• _Stated problem_
Transcribe the following lines exactly, with no changes.

[Word and element location records]
========

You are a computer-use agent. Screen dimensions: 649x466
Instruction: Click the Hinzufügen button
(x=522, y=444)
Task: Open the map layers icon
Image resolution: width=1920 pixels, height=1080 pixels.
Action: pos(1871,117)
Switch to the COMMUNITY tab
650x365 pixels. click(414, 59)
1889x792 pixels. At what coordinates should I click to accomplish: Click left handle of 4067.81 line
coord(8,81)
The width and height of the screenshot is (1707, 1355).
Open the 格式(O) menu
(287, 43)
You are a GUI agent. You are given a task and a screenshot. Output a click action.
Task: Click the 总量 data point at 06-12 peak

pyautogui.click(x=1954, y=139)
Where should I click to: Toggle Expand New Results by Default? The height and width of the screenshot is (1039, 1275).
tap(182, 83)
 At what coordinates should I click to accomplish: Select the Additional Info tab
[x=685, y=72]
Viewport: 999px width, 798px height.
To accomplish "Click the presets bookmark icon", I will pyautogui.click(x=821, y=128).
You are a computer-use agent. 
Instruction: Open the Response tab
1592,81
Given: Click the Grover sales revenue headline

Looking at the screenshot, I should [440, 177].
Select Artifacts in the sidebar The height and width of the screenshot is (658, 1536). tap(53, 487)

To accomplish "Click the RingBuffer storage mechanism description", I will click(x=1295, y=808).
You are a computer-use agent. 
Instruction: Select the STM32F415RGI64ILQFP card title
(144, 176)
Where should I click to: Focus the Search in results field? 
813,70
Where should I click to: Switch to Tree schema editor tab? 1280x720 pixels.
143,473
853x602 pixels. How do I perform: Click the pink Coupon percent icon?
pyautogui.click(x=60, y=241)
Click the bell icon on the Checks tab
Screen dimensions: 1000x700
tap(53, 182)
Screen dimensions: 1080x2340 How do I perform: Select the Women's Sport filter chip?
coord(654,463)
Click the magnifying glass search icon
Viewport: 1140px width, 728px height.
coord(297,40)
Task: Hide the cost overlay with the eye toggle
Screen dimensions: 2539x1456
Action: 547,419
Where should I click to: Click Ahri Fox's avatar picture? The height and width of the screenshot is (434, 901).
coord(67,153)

========

• _Result of this task_
You are a computer-use agent. Screen dimensions: 649x466
Instruction: Click the Hinzufügen button
(x=522, y=444)
Task: Open the map layers icon
Image resolution: width=1920 pixels, height=1080 pixels.
Action: pos(1871,117)
Switch to the COMMUNITY tab
650x365 pixels. click(414, 59)
1889x792 pixels. At what coordinates should I click to accomplish: Click left handle of 4067.81 line
coord(8,81)
The width and height of the screenshot is (1707, 1355).
Open the 格式(O) menu
(287, 43)
You are a GUI agent. You are given a task and a screenshot. Output a click action.
Task: Click the 总量 data point at 06-12 peak

pyautogui.click(x=1954, y=139)
Where should I click to: Toggle Expand New Results by Default? The height and width of the screenshot is (1039, 1275).
tap(182, 83)
 At what coordinates should I click to accomplish: Select the Additional Info tab
[x=685, y=72]
Viewport: 999px width, 798px height.
To accomplish "Click the presets bookmark icon", I will pyautogui.click(x=821, y=128).
You are a computer-use agent. 
Instruction: Open the Response tab
1592,81
Given: Click the Grover sales revenue headline

Looking at the screenshot, I should [440, 177].
Select Artifacts in the sidebar The height and width of the screenshot is (658, 1536). tap(53, 487)

To accomplish "Click the RingBuffer storage mechanism description", I will click(x=1295, y=808).
You are a computer-use agent. 
Instruction: Select the STM32F415RGI64ILQFP card title
(144, 176)
Where should I click to: Focus the Search in results field? 
813,70
Where should I click to: Switch to Tree schema editor tab? 1280x720 pixels.
143,473
853x602 pixels. How do I perform: Click the pink Coupon percent icon?
pyautogui.click(x=60, y=241)
Click the bell icon on the Checks tab
Screen dimensions: 1000x700
tap(53, 182)
Screen dimensions: 1080x2340 How do I perform: Select the Women's Sport filter chip?
coord(654,463)
Click the magnifying glass search icon
Viewport: 1140px width, 728px height.
coord(297,40)
Task: Hide the cost overlay with the eye toggle
Screen dimensions: 2539x1456
Action: 547,419
Where should I click to: Click Ahri Fox's avatar picture? The height and width of the screenshot is (434, 901).
coord(67,153)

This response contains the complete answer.